CME'nin FedWatch aracına göre, yatırımcılar pazartesi günü faiz indirimi olasılığının %89 olduğunu fiyatladılar.
Krinsky şunları ekledi: "Piyasalar esasen Kasım ayında görülen zayıflığı giderdi... ve bu geri dönüş, Aralık ayındaki faiz indirimi oranlarındaki artışla neredeyse aynı şekilde gerçekleşti."
Daha düşük faiz oranları hisse senetleri için anlamlı destek sağlayabilir
Fed, zayıflayan işgücü piyasasına ilişkin endişelere yanıt olarak faiz indirimi düşünüyor. Ancak yatırımcılar için düşük faiz oranları, borsadaki yükselişin devam etmesinin yakıtı görevi görüyor.
Fed'in referans faiz oranı, ekonomi genelindeki borçlanma maliyetlerinin geniş bir yelpazesini etkiler. Faiz indirimi, birçok şirketin finansman giderlerini azaltacaktır.

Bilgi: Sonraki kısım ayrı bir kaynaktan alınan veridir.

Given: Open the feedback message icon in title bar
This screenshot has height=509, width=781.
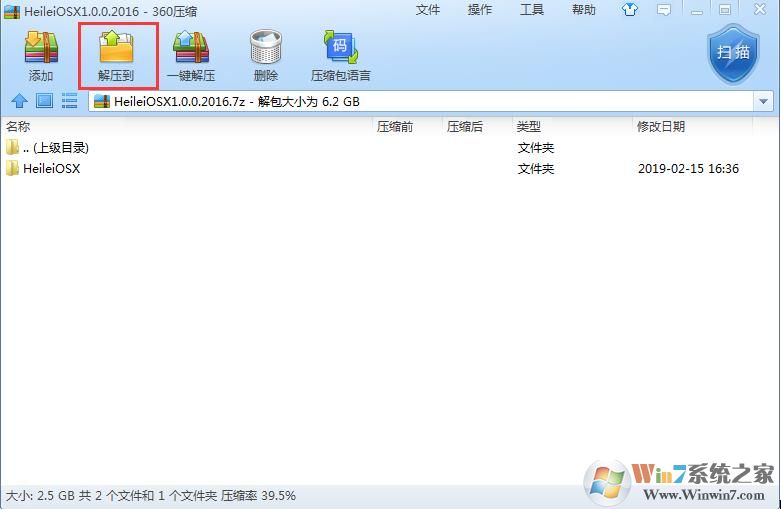Looking at the screenshot, I should pos(663,9).
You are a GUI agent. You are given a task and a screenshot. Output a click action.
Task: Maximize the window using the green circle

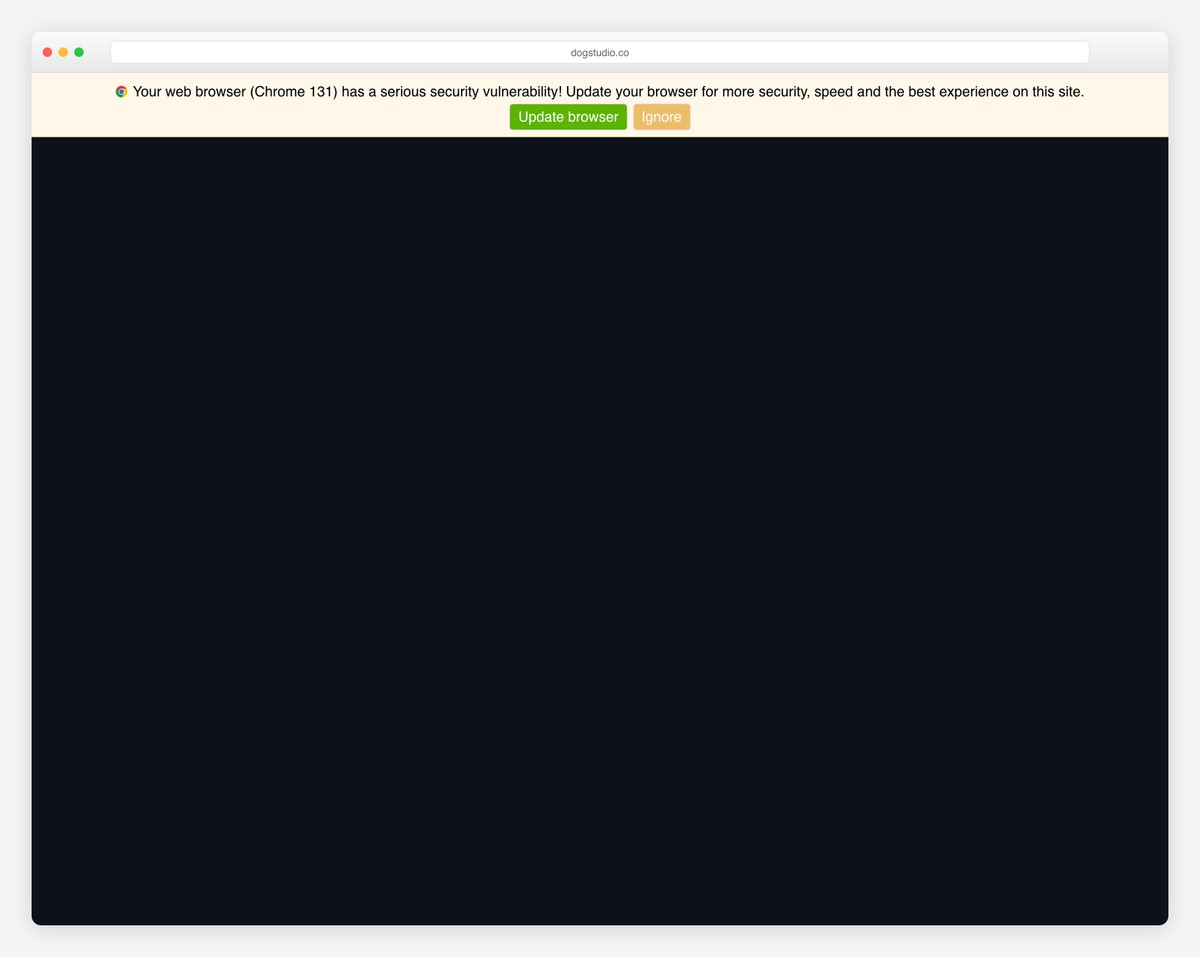tap(79, 52)
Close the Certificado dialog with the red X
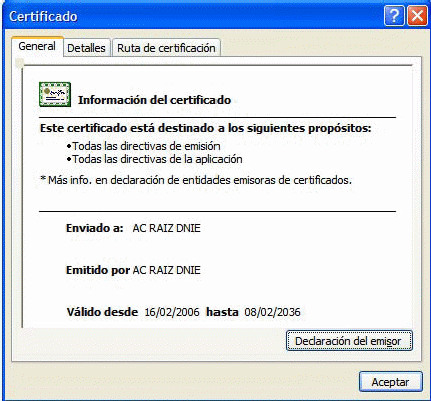This screenshot has width=431, height=401. (417, 16)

Daha küçük ve faiz oranlarına daha duyarlı firmaları takip eden Russell 2000 endeksi, 4 Aralık'ta rekor seviyeye ulaştı.
Interactive Brokers kıdemli ekonomisti José Torres şunları söyledi: "Russell 2000'dekiler gibi daha küçük ve daha savunmasız şirketlere bakarsanız, daha düşük faiz oranları finansman yüklerini önemli ölçüde azaltarak kâr marjlarını artırıyor. Bu nedenle gayrimenkul, imalat ve küçük işletmeler gibi sektörler daha düşük faiz oranlarından en çok faydalanıyor."
Bununla birlikte, yatırımcılar bu hafta beklenen kısa vadeli faiz indirimlerini memnuniyetle karşılasa da, Wall Street her zaman ileriye bakıyor ve Ocak ayındaki gelecekteki faiz indirimlerinin hızı konusunda belirsizlik sürüyor.
Fed Çarşamba günü, politika yapıcıların önümüzdeki aylardaki faiz oranı yoluna ilişkin anonim tahminlerini içeren üç aylık Ekonomik Projeksiyonlar Özeti'ni yayınlayacak.
Glenmede'de yatırım stratejisi ve araştırma şefi Jason Pride, "Fed bu hafta ve 2026'da daha fazla faiz indirimi yapmayı düşünebilir ancak enflasyondaki herhangi bir yeni hızlanma muhtemelen daha yavaş ve daha temkinli bir yola girmeyi zorunlu kılacaktır" diye yazdı.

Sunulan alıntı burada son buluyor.